By Bob MajiriOghene Etemiku
[dropcap]A[/dropcap]buja – Africa Network for Environment and Economic Justice (ANEEJ) has called on the Nigerian government to take proactive steps to urgently stem the tide of illegal migration of the nation’s young people, resulting in their increasing incidents of enslavement and deaths around the world.Nigerians for many years now have been leaving the shores of their country in search of greener pastures abroad, and many of them have had to contend with all kinds of problems associated with illegal migration, such as trafficking, slavery, prostitution, terrible weather conditions, and in many cases, death.
ANEEJ Executive Director, Rev. David Ugolor in his recent call on the Nigerian government contended that this worrisome trend of the deaths of Nigeria’s young people in deserts and seas continues to escalate because of government’s seeming disinterest in the weighty matters involving the lives of its citizens.
Rev David Ugolor was reacting to a recent CNN exclusive report detailing the harrowing experiences of young Nigerians being sold in Libya for as paltry sums as $400.
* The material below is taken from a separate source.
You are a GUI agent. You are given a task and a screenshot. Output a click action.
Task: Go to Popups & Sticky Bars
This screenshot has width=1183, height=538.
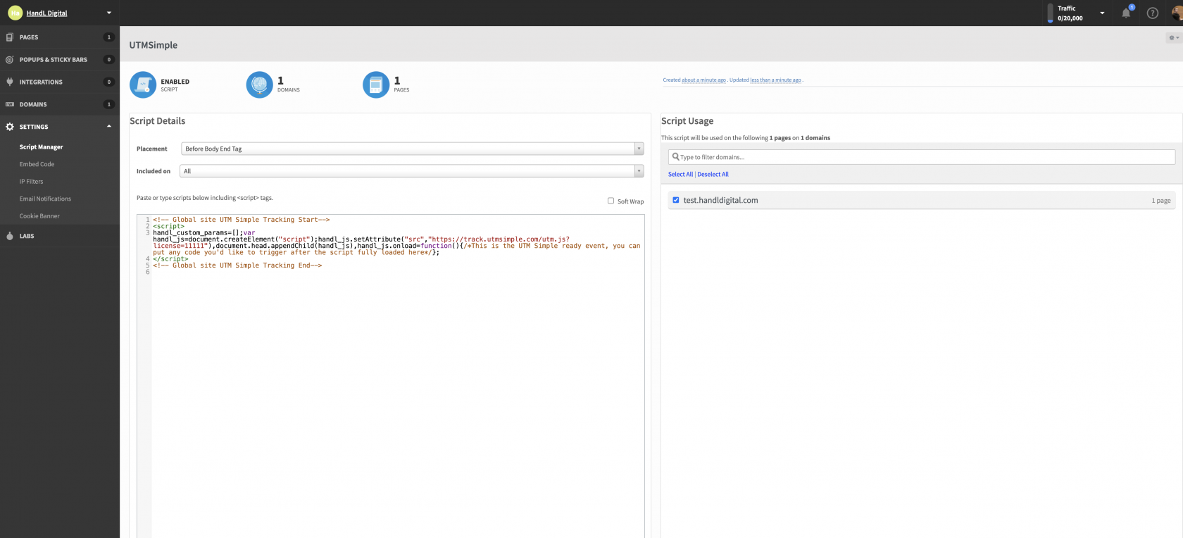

“In ANEEJ, we seek to come to terms with the fact that even though Nigeria is not at war with an external force and exported over $27 billion of oil in 2016, and with a GDP adjudged as the largest in Africa, its people are seeking to move to countries not better off than Nigeria, and dying from conditions which violate their dignity and human rights,” Ugolor said.
On the heels of the revelation that Nigerians are being sold for as low as $400 in Libya to work as farm hands, ANEEJ has added its voice to that of the UN High Commission for Human Rights (UNHCHR), that the CNN expose should serve as a wake-up call for the government to proactively respond, by looking for ways and means of engaging Nigeria’s young people.
“Nigeria currently has a population of 182million, with half of that number being young people under 30 years old. Therefore, to harness the raw energy inherent in these young people for optimum productivity, government must engage them in areas like sports, technology, entertainment and entrepreneurship,” Ugolor advised.
As an immediate first step, Rev Ugolor advised the Buhari government to demand a publication of the outcome of the post-mortem examinations of 26 teenage migrant girls recently found dead in the Mediterranean.
He also tasked the UNHCHR, International Migration Organization, IMO, local agencies, and CSOs, to mandate the EU to restructure its policy of empowering the Libyan Coast Guard and intercept and return migrants on the Mediterranean without violating their human rights and dignity.